New client, now what?

Scriptwriter for Hire


By AZ Yeamen


Considering all the paperwork is in order and the lawyers are happy, you're ready. You have a commissioned writing assignment, you gave a modest 6-week deadline, now you write? Yes and no.



“Eventually, structure supersedes the desires of an idea.”

Listen first.


Veteran writers know that every assignment is just like the first day on a job; you need lend more to your two eyes than to one mouth. Listen to your client, what is said and what is not said. The worst thing you can do is assume you know what they're trying to say with an idea. The writer has to know the messaging behind the story. Why at this time in their life do they (the producer) want to communicate this particular story? Maybe that saw a series and thought I loved it, now I want to write my own. This reason ain't going to go well. Dig deeper. Creatives are a passion group so chances are the series or film resonated with them because of a deeper reason. And like an investigative journalists you have to find out why.

Investigate the client's reasoning.

And here's when they may squirm a little. You're going to start asking questions like, why did the film pique your interest? What was it about the main character that made you gravitate towards them? Have there been any other films that you have a similar feeling about? Oh boy, they did not expect a therapy session, but this is required for the next step: the Synopsis.
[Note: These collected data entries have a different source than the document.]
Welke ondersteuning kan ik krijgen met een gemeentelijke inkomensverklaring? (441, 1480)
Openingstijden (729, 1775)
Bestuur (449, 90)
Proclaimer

Write a synopsis. Yep, on the spot.


Have you ever heard the saying, "fail often and early"? Okay, you want them to know that you know you've heard them. The writing version of: "So, what I heard you say is..." That is what an on-the-spot synopsis is like. Details are good, but not important. You need to understand the main character and the story arc. Sort of like a math problem; (PRODUCER'S IDEA + RESONANCE + CHARACTER TRAITS) x GOAL = SPOT SYNOPSIS. You can give this verbally or written depending on the circumstances. Quick and dirty, 250 words or less. You'll need to agree on the direction of the assignment before you tackle the outline.

The outline.


Different writers have different processes on how they approach a script. However, when you're on commissioned work for the first time, you have to execute an outline for your own protection. An outline is the plan for how the script will be built. You and the producer need to agree on your approach and execution of the story. You most likely deviate from it once you start writing, however, you'll document and update your client on deviations. If the changes are small in detail, scene location, character motivations, those aren't a big deal, you will update them on the change during your weekly progress emails. We'll get to those later. Other major changes will required a recorded conference call. C.Y.A. is imperative here. Outlines are extended beat sheets you can use the B17 method.

First 5 pages.


Within 24-48 hours of receiving an assignment send the client the first five pages. Why? Because of the adage: fail often and early. You need to know if you are executing in the tone they anticipated. If not, you and the producer can discuss what elements worked and which need to be fleshed out.

25 percent updates.

Professionals treat assignments as a job with a deadline. You are a professional, correct? Therefore, you need to send the client weekly progress "reports." Professional writers under promise and over deliver, therefore, your six-week deadline is really four weeks. What that means is you're working on the script each workday. For instance, for a 100-page screenplay, at 25% installments, your weekly goal is 25 pages per week, 5 pages per day with one editing day. Monday - Friday writing days, Saturdays live day (break), Sunday edit day. After a day off from the screenplay, lend Sunday to edits, then review on paper or on your phone, something other than the tool you've been writing in, now send on Monday morning. The earlier the better, preferably before 8 am. Following this order of business keeps your producer happy, on track, and managed. You are laying the groundwork for professional interactions, in turn, (most of the time) producers will respond in kind. With respect to your time and the project.

Payment


The second most important part of being a professional is proper payment for proper work. You deserve to be paid for your work, provided you've followed the above steps. The steps are key to continuous buy-in with the client, and as the young people say, they provide receipts for the work you've done. Along with the Monday script installment, you also want to use an invoicing tool to request a 25% payment. Monday invoice, Wednesday deposit. If you and the producer are on the same page after each 25 percent update, then there should be no issue with the quality of work and payment. Rewrites should be minimal and you can move on to your next assignment.

Closing out the assignment.


Okay, that went well. Great, now send a closing email with a zeroed-out invoice, the obligatory "thank yous" and joys of working with them, then ASK FOR A GOOGLE COMMENT. You need credibility, ask the client for a quick testimony on your work and professionalism. You'll surely receive a referral for additional work.